Foundation · Optimization · Tips & Tricks · Uncategorized

Allocation-Free Collections

Say you have a method that creates a temporary list to gather some data. You calculate some statistics based on that data and then you destroy the list again. You call this method a lot, resulting in lots of memory allocations and deallocations and increased memory fragmentation. In addition, all this memory management takes time and may affect performance when used in time-critical sections of code.

For those situations, you may want to keep all your data on the stack instead and avoid memory allocations altogether. We show you a couple of ways you can achieve this.

Even if these use cases don’t apply to you, you may find this article useful since it uses some interesting concepts and Delphi language features.

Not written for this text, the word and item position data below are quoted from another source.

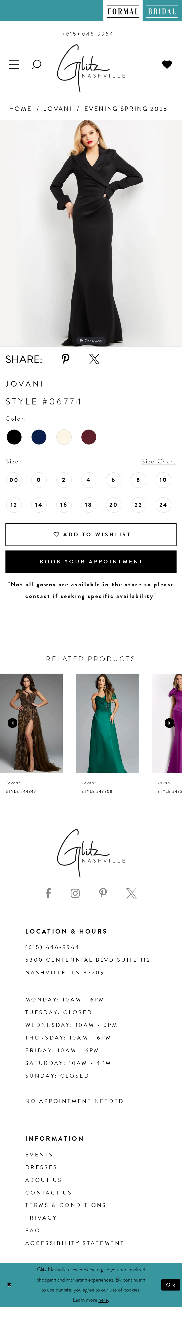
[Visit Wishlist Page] (167, 64)
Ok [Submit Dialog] (171, 1285)
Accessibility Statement (75, 1243)
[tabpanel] (91, 233)
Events (39, 1154)
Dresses (41, 1167)
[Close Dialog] (9, 1285)
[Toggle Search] (37, 64)
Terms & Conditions (66, 1205)
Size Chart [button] (158, 461)
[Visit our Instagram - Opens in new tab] (75, 893)
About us (43, 1180)
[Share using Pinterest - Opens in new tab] (65, 359)
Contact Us (48, 1193)
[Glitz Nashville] (91, 68)
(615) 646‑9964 (52, 947)
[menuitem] (123, 10)
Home (20, 108)
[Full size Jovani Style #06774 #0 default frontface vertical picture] (91, 233)
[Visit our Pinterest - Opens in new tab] (103, 893)
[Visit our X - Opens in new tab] (131, 893)
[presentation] (31, 723)
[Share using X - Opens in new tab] (94, 359)
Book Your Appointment (92, 561)
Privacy (41, 1218)
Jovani (58, 108)
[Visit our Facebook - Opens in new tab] (48, 893)
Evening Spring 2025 (126, 108)
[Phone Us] (89, 33)
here (103, 1300)
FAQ (33, 1230)
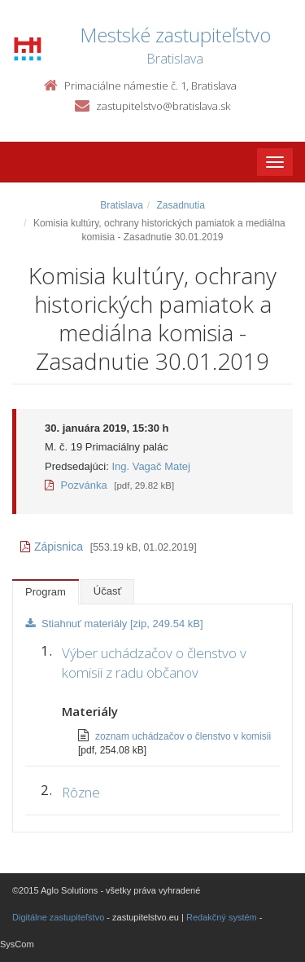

Stack vs Heap, Value vs Reference Types

But first, lets get some terminology out of the way. You probably already know everything in this section, but let’s recap anyway.

There are two main types of internal memory: the stack and the heap. The stack is used to store local variables of methods and possibly other data (such as return addresses on many platforms). The heap stores dynamically allocated blocks of memory, including strings, dynamic arrays and objects.

When you learned about these types of memory, you probably read about value and reference types in the same paragraph or chapter, because the two are somewhat related. A value type stores some value directly at the memory location, while a reference type stores a pointer to a value that is located somewhere else (usually, but not necessarily on the heap). Examples of value types are integers, floating-point numbers, Booleans, enums, characters, records and static arrays. Examples of reference types are strings, objects, object interfaces, dynamic arrays and pointers.

There is some debate about the difference between classes and objects, and they are sometimes used interchangeably. I personally believe that the two are different: a class describes the contract (fields, methods, properties and events) and an object is a specific instance of a class. Feel free to disagree!

Only value types can be stored on the stack. When a reference type is declared on the stack, only its pointer value is stored on the stack; the actual value is allocated on the heap (if not nil). For example:

procedure StackVsHeap;
var
  A: Integer;
  B: TList<Integer>;
begin
  A := 42;
  B := TList<Integer>.Create;
  B.Add(42);
  B.Add(100);
end;

This results in the following memory layout (with arbitrary memory locations for reference):

stackvsheap

As you can see, creating a TList and adding some items results in at least two heap memory allocations: one to store the instance data of the list object (FItems, FCount and some other fields) and one to store a dynamic array of items. In this example, the dynamic array has room for 4 items, of which 2 are used. The dynamic array will grow as needed to accommodate new items.

Stack-Based Collections

You may run into situations where these heap memory allocations are not ideal. They can increase memory fragmentation which can result in increased memory usage. Also, allocating and freeing dynamic memory is not a cheap operation, and creating temporary lists many times per second may impact performance. On the other hand, “allocating” memory on the stack is usually a zero-cost operation. It just involves adjusting the stack pointer at the start of a method, which the compiler does most of the time anyway.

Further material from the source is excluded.